───── Trecho do texto ─────
O (SUPOSTO) “ERRO MÉDICO”
Por Bernardo Franke Dahinten
25/07/2025 às 11:45


Dados do Conselho Nacional de Justiça (CNJ) apontam existir uma tendência de crescimento de processos judiciais envolvendo suposta falha na prestação de serviço médico – hospitalar, aqueles processos que, há até pouco tempo, eram denominados como de (suposto) erro médico.
O aumento dos processos judiciais dessa natureza evidencia um problema que não é exclusivamente brasileiro. Há estudos americanos que estimam, por exemplo, que o “erro assistencial” pode representar algo em torno de 400 mil óbitos por ano nos EUA, o que equivaleria a impressionantes mais de 1000 casos por dia.
A preocupação com essa matéria é global. Tanto é verdade que a segurança do paciente foi mundialmente eleita como uma prioridade fundamental pela 72ª Assembleia Mundial da Saúde, em 2019. Na ocasião, foi instituído, inclusive, o Dia Mundial da Segurança do Paciente (World Patient Safety Day), desde então celebrado, anualmente, no dia 17 de setembro.
─────
Detalhes do exercício:
Transcreva, do texto sobre o erro médico, a passagem entre "Por Bernardo Franke" e "casos por dia.", inclusive.
───── Extratos de dados ─────
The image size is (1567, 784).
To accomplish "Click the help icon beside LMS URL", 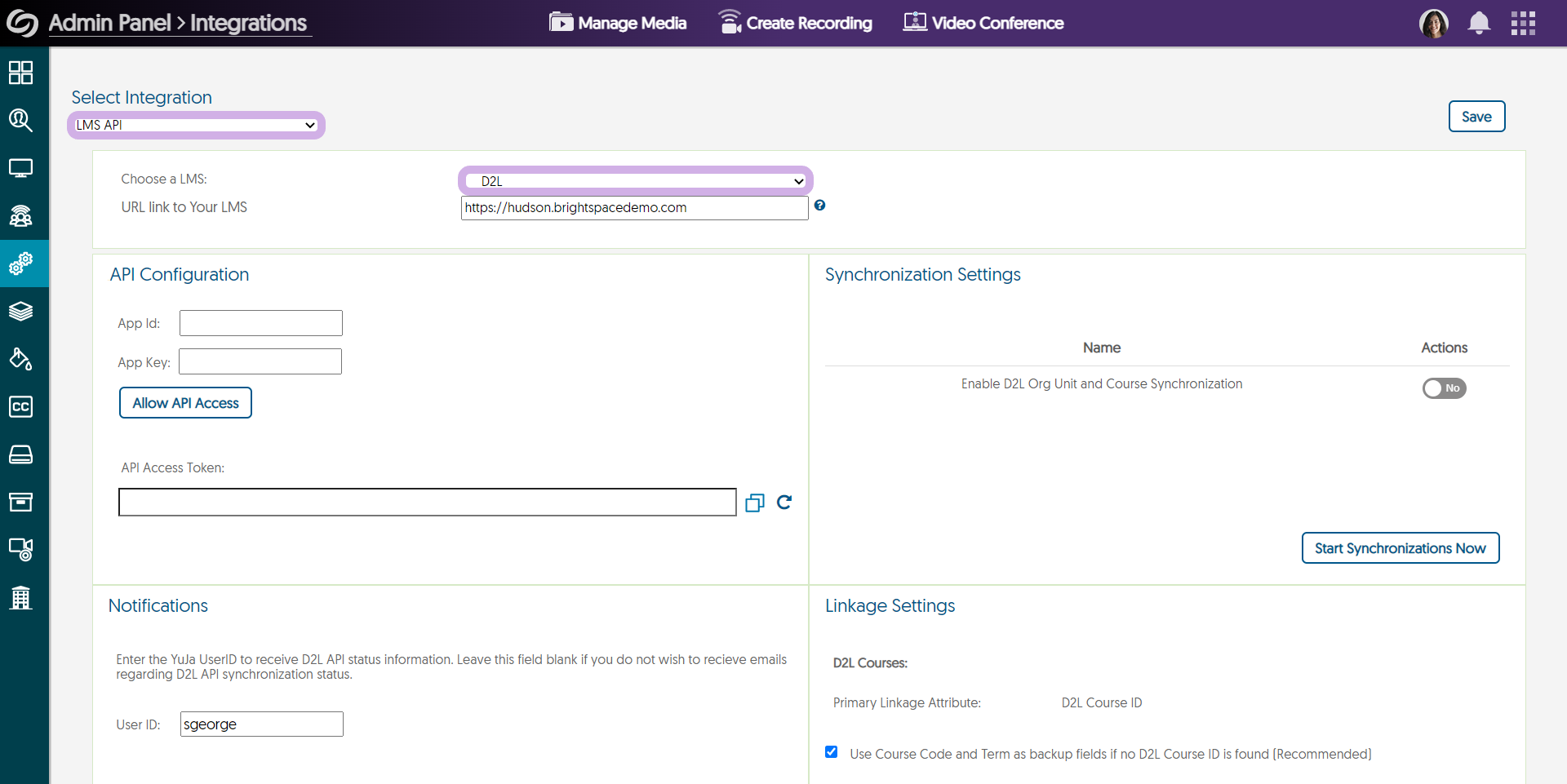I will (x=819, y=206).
─────
───── Extratos de dados ─────
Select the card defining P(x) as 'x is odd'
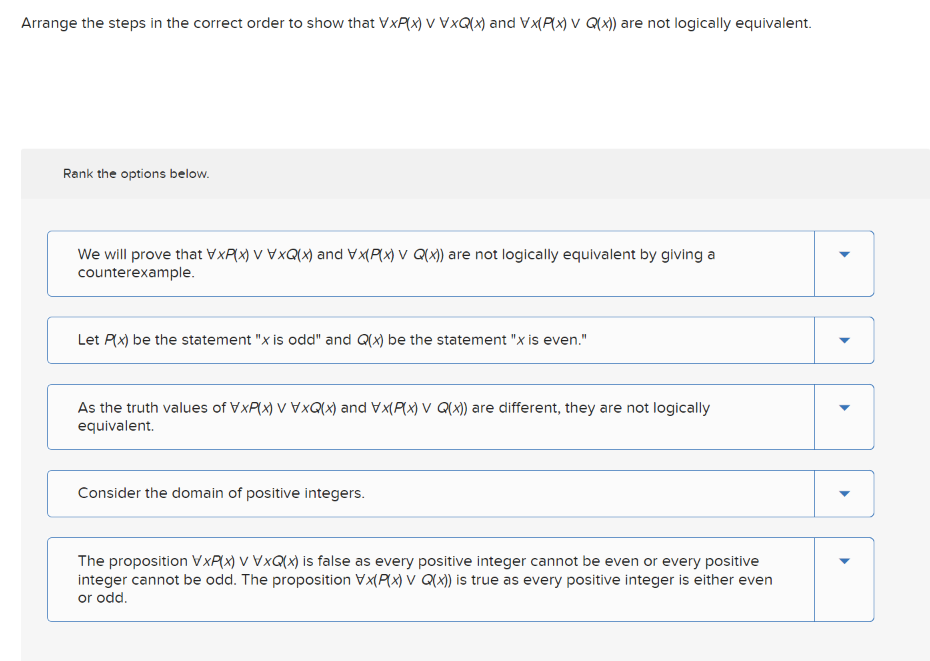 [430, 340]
─────
Resposta:
Por Bernardo Franke Dahinten
25/07/2025 às 11:45


Dados do Conselho Nacional de Justiça (CNJ) apontam existir uma tendência de crescimento de processos judiciais envolvendo suposta falha na prestação de serviço médico – hospitalar, aqueles processos que, há até pouco tempo, eram denominados como de (suposto) erro médico.
O aumento dos processos judiciais dessa natureza evidencia um problema que não é exclusivamente brasileiro. Há estudos americanos que estimam, por exemplo, que o “erro assistencial” pode representar algo em torno de 400 mil óbitos por ano nos EUA, o que equivaleria a impressionantes mais de 1000 casos por dia.